Really managing PNG’s fiscal challenges 17 May 2016

This is the second of several posts on economic issues at the Australia PNG Business Forum being held in Cairns. Overall, it is a well attended conference which helps underline the importance of business ties between the two countries. This post provides comments on a key presentation titled “Managing Fiscal Challenges”.

Key points

  • PNG should increase its levels of concessionary borrowings from sources such as the World Bank and ADB
  • PNG is not over-performing – its deficit in 2015 was still a relatively high 5.0% of GDP making the last three years the highest deficits in PNG’s history
  • Really managing PNG’s fiscal challenges requires
    • Dealing with the cash flow crisis
    • Ensuring expenditure goes to service delivery which appears to be suffering the largest cuts in expenditure
    • Supporting revenue collection
    • Re-doing the 2016 budget to adjust to lower revenue receipts and financing difficulties revealed in the 2015 Final Budget Outcome and K400m in cheques from 2015 being presented in 2016.
    • Improving microeconomic policy announcements – current policies on land registration, the reserve list and agriculture all risk lowering growth and adding to fiscal problems. The foreign exchange shortfall also needs to be addressed.

Details

One of the key papers at the conference was “Managing Fiscal Challenges by Professor Satish Chand of UNSW. This should be available on the conference’s website.

Overall, the paper made some good points, especially in encouraging greater use of concessionary borrowings in ways that improve the quality of spending such as using outside auditors.  These have not been used adequately as part of PNG’s development strategy.  Part of this is the difficulty of mobilising and drawing down these funds. For example, the 2015 Budget originally planned to raise K811m in net concessionary  borrowing. The outcome was only K521m. There are also lag times in building up concessionary loans – often measured in years. More could be done through providing adequate counter-part financing and meeting conditions for loans through good practices, but it is more a medium-term part of the solution to fiscal challenges rather than one for the next year or two. And the reality is that projects to be funded by government are often driven by political objectives rather than sound cost benefit analysis (as is the case often in Australia). An option is fast flowing concessionary financing but that would require an IMF program – and there appears little appetite for that by the government (even if it is now probably time to look for such assistance).

Possibly the paper should have covered a wider range of fiscal challenges facing PNG. Increased use of concessionary  resources is at best only a small part of the required solution.  Really managing fiscal challenges requires a broad suite of policies.

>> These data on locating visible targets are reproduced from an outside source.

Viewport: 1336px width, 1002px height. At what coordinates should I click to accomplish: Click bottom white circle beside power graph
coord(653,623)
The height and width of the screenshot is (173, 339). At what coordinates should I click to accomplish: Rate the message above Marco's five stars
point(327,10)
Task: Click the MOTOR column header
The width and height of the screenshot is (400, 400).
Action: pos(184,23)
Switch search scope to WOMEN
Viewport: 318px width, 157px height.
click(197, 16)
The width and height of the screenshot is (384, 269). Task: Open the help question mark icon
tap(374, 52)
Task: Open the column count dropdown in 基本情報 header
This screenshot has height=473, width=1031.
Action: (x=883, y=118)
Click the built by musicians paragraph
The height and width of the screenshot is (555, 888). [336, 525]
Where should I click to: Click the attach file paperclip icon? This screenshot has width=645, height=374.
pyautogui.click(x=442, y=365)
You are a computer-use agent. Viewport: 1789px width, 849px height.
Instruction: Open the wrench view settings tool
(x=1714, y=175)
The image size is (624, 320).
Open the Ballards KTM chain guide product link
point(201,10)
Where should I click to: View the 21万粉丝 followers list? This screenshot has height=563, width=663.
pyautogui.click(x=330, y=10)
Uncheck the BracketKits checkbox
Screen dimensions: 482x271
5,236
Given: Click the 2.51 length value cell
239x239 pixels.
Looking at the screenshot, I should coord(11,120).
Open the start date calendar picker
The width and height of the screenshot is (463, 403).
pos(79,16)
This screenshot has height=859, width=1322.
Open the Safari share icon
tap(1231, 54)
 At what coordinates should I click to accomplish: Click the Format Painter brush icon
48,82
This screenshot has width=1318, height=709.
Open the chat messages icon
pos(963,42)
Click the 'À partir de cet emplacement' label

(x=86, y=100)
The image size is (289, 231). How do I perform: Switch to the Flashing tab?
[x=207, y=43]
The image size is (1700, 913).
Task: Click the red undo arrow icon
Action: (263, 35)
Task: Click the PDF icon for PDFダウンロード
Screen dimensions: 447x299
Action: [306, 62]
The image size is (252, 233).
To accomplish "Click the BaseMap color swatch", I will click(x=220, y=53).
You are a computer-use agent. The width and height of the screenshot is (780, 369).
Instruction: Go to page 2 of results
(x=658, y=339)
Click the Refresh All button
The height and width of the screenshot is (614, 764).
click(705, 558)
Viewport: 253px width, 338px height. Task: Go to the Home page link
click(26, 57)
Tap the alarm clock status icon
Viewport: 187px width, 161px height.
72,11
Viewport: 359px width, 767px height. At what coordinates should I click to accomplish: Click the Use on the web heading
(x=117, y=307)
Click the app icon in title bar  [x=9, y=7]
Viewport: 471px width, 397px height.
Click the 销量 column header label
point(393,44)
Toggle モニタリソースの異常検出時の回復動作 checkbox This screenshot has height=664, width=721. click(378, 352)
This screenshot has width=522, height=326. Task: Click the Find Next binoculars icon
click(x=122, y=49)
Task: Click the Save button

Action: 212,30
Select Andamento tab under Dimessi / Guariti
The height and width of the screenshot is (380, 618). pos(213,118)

We know that the budget cuts aren’t actually occurring in what are claimed to be the government’s priorities (see here and here). Cuts in health and education of over one third do not sit well with the much smaller cuts in other areas such as “administration”.

More also needs to be done to shore up the revenue side of the budget. The continuing fall in revenues is the driving force behind the on-going massive planned cuts in expenditure. PNG’s revenue to GDP ratio is expected to fall to 24.5% by 2017 – well below the historic average of 30.7%. Much of this reflects the tax concessions provided to the resource sector. One risk to PNG’s longer-term fiscal situation is a continuation of these tax concessions to new projects. However, the political imperative before a 2017 election is to get these projects up and running. PNG taxpayers as a whole will have to pick up the tab.

The assumptions in the 2016 budget are now so compromised that a new budget is required. As discussed here, the revenue base is likely  to be some K800m lower than expected, and the financing shortfall is heading to around K1,300m. K400m in unpaid cheques from 2015 are also to be paid in 2016. Lessons should be learnt from 2015 when a new budget was delayed until the end of the year. Waiting just increases the pain of the adjustment.

Medium-term fiscal sustainability requires improvements in business confidence, and linked to that, economic growth. The foreign exchange shortfalls need to be dealt with – and that will involve a range of measures including a more rapid depreciation of the Kina to improve international competitiveness. Announced policies in areas such as banning foreign investment in land, strangling agriculture behind high tariff walls and implementing a reserve list all have an adverse impact on business confidence and foreign investment. This undermines PNG’s tax base which funds essential services.

A few of the figures in the presentation could usefully be updated. For example, PNG is not over-performing in the area of fiscal deficits. The PNG Treasury official Final Budget Outcome released at the end of March (so after the BPNG figures used in the paper) indicate the fiscal deficit was 5.0% of GDP. This means the last three years combined have produced by far the largest fiscal deficits in PNG’s history.